──────── Records to process ────────
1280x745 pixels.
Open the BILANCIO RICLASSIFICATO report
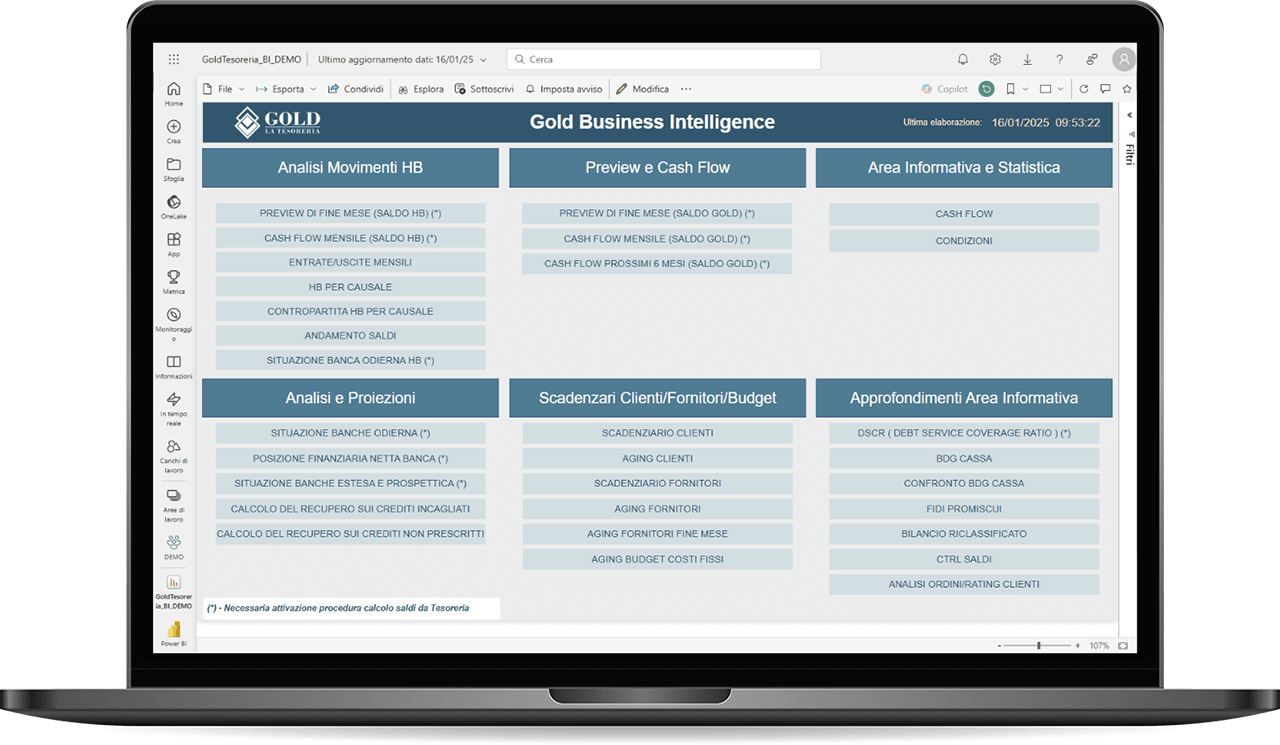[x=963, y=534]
────────
──────── Records to process ────────
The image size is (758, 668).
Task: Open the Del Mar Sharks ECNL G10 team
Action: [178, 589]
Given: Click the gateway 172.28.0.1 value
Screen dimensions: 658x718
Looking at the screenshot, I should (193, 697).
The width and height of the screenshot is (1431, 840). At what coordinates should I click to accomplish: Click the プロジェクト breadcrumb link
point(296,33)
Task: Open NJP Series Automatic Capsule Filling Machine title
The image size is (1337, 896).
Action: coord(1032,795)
────────
*Work request*. Using the data above, print exactly the lines from the line that contains "The width and" through the line that contains "Task: Open NJP", with both included.

*Final answer*.
The width and height of the screenshot is (1431, 840). At what coordinates should I click to accomplish: Click the プロジェクト breadcrumb link
point(296,33)
Task: Open NJP Series Automatic Capsule Filling Machine title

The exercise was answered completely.